## begin
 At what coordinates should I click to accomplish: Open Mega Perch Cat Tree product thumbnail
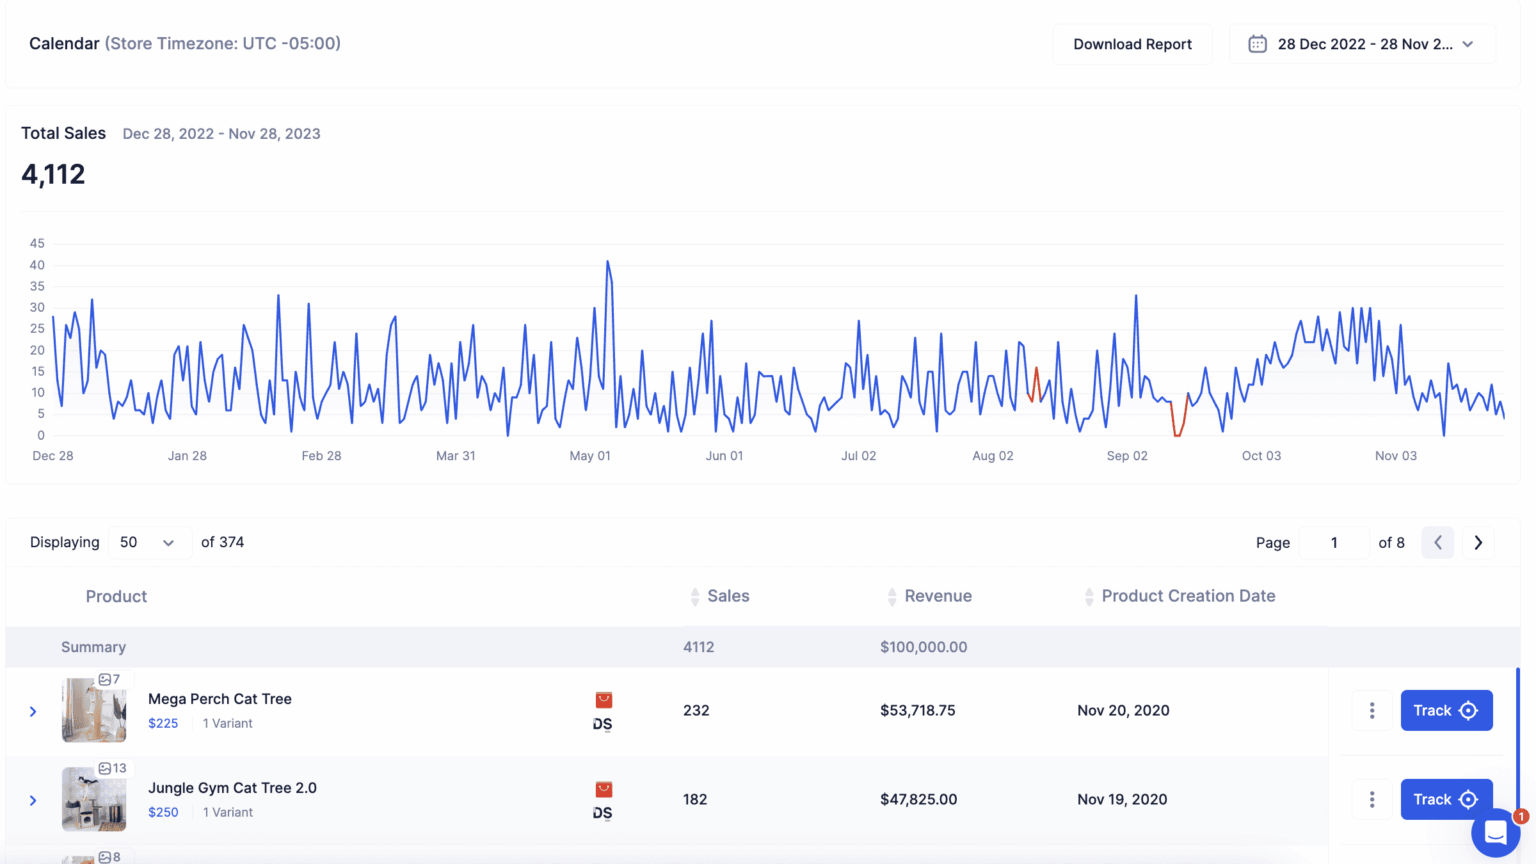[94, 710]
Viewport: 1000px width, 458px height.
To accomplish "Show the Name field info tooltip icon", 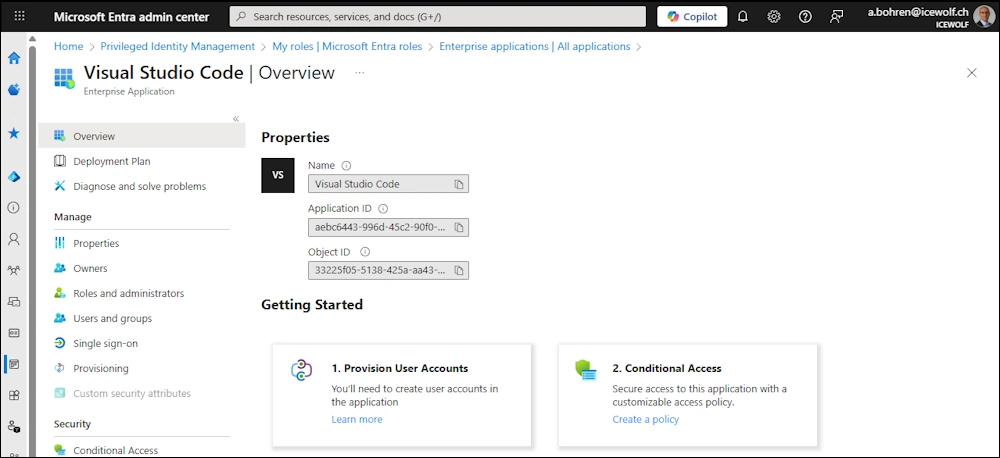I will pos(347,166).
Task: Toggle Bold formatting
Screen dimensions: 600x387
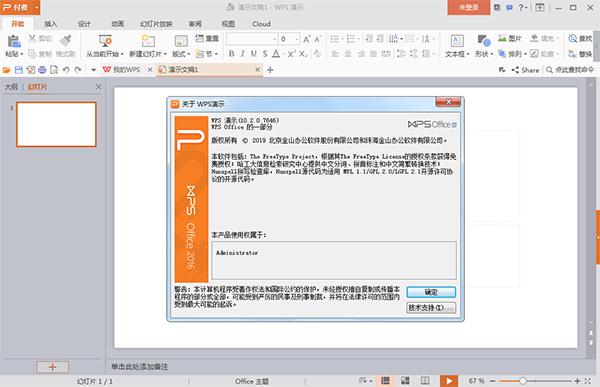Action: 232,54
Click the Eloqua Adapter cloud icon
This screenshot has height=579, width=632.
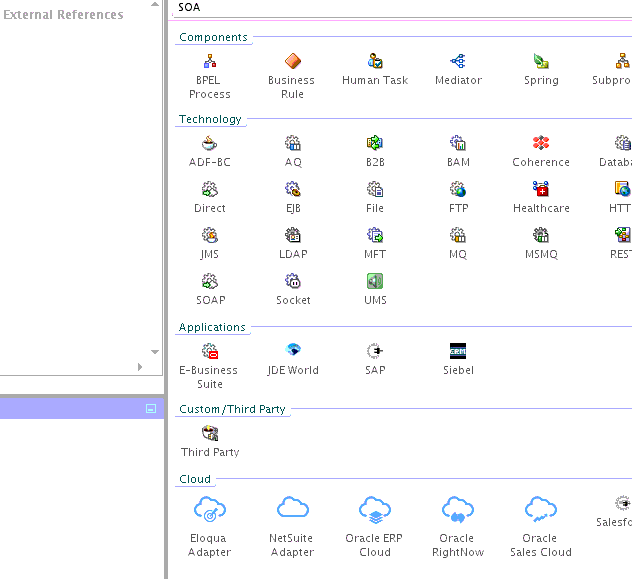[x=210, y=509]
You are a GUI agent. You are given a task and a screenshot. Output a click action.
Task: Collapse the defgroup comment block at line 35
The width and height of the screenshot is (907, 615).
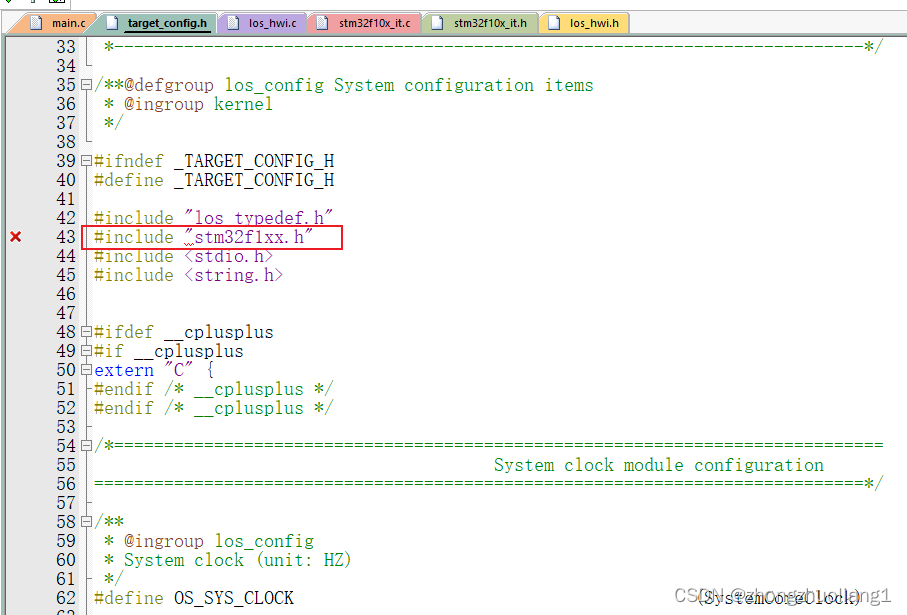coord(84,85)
## end
## begin
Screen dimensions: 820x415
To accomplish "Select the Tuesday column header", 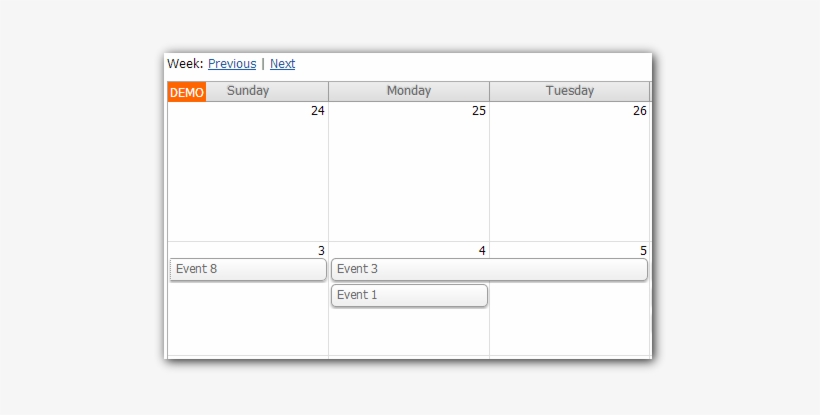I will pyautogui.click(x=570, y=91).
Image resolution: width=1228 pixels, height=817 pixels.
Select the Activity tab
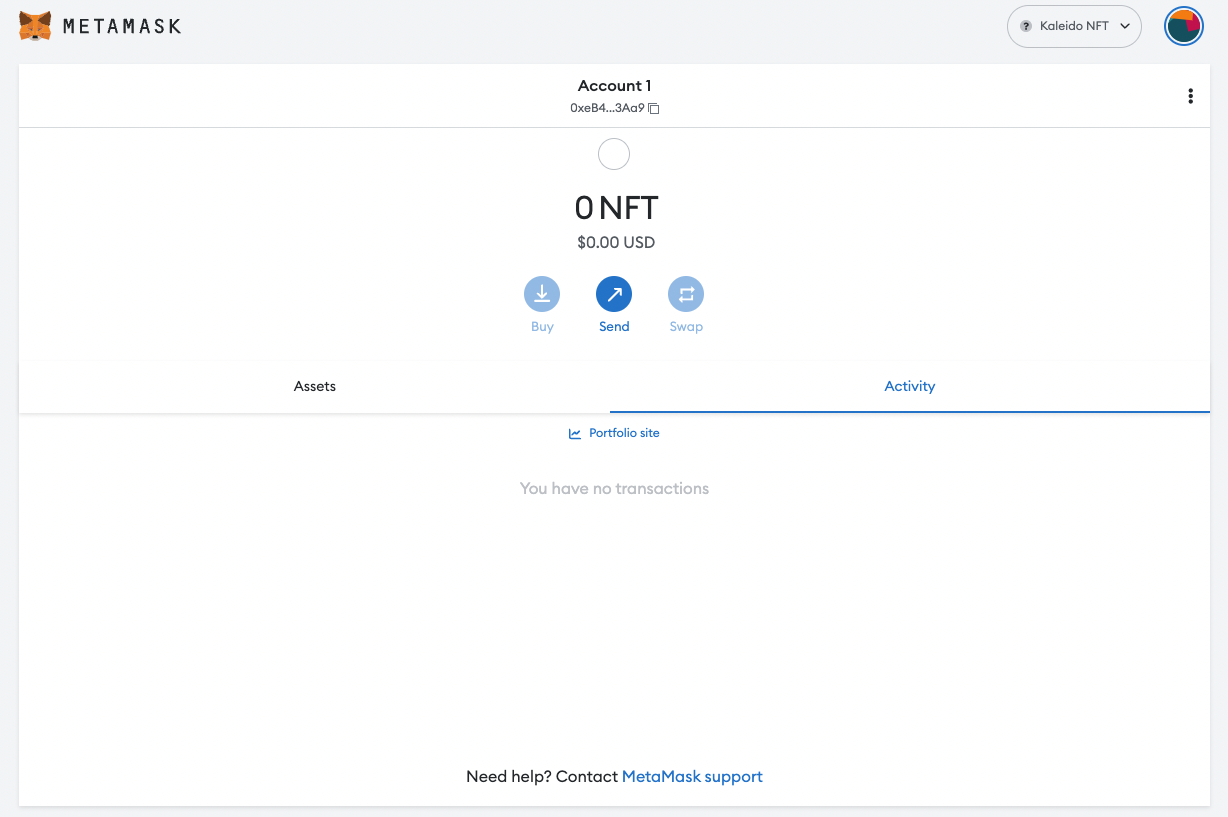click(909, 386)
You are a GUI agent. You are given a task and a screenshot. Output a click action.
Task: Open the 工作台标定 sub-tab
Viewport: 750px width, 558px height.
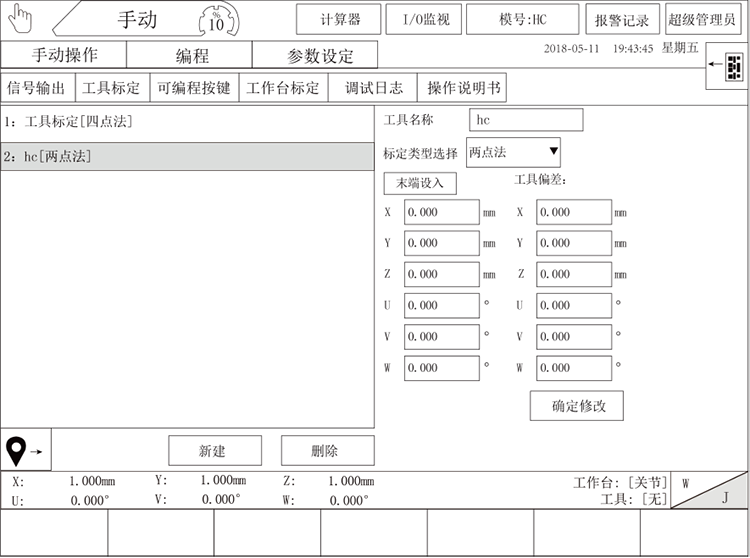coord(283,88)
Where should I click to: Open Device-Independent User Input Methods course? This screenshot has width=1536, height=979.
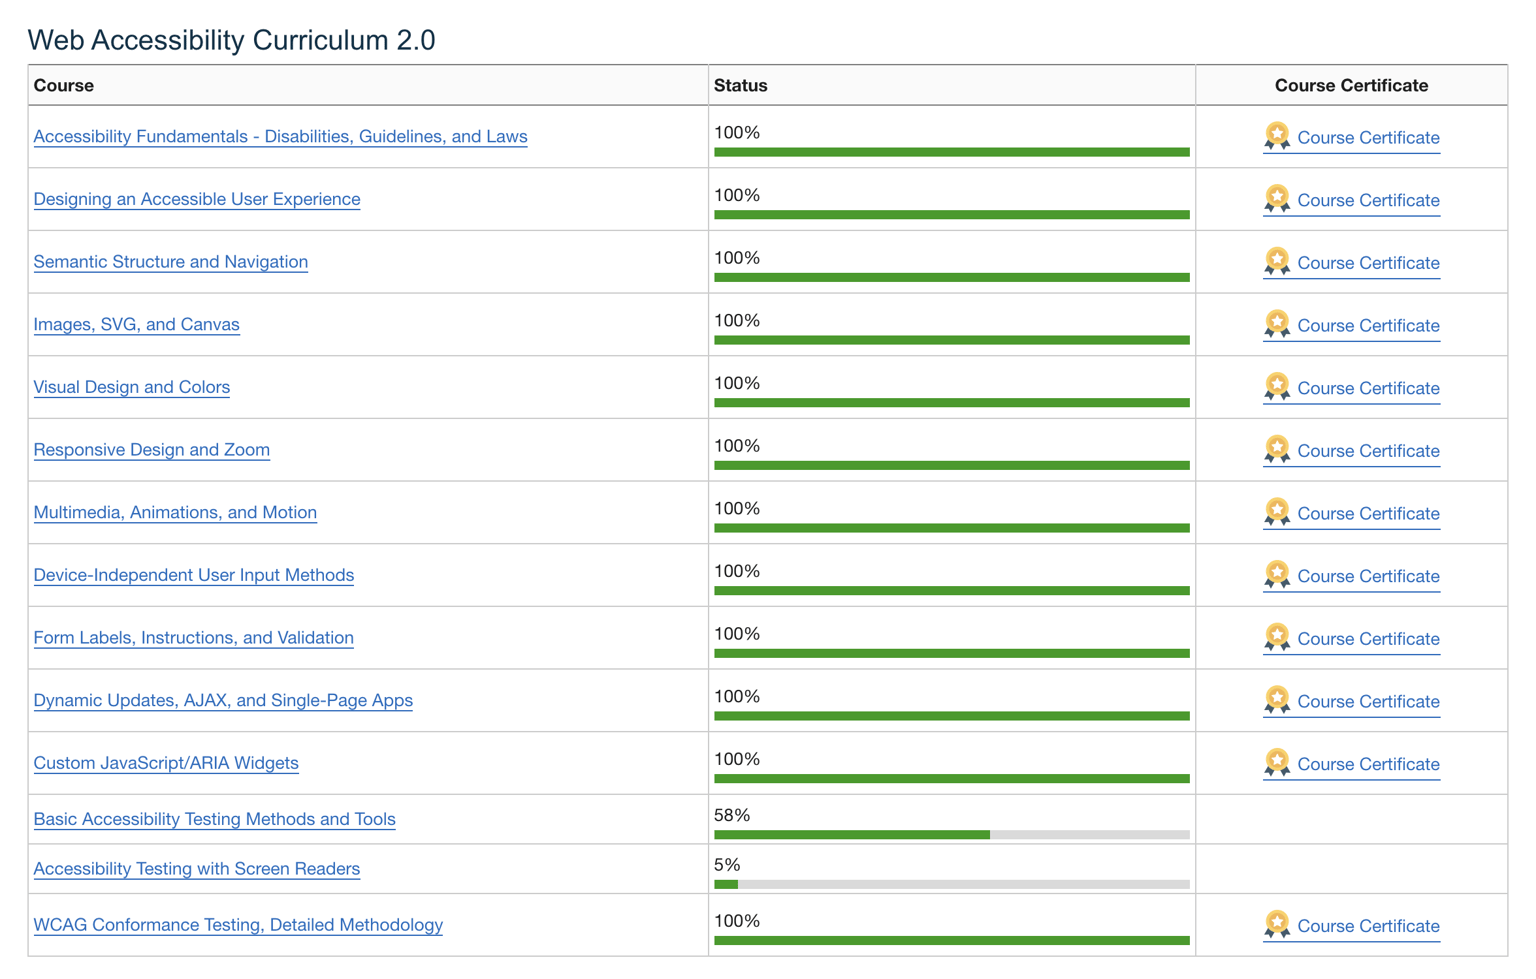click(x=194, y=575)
## end
* _DIRECTIVE_
Extract every line of the data above that contains the string "screenshot". Case counts.

* _RESULT_
This screenshot has height=579, width=632.
You are a GUI agent. You are given a task and a screenshot. Output a click action.
The width and height of the screenshot is (907, 615).
You are a GUI agent. You are given a task and a screenshot. Output a click action.
Where should I click to: Open Device-Independent User Input Methods course? This screenshot has width=1536, height=979.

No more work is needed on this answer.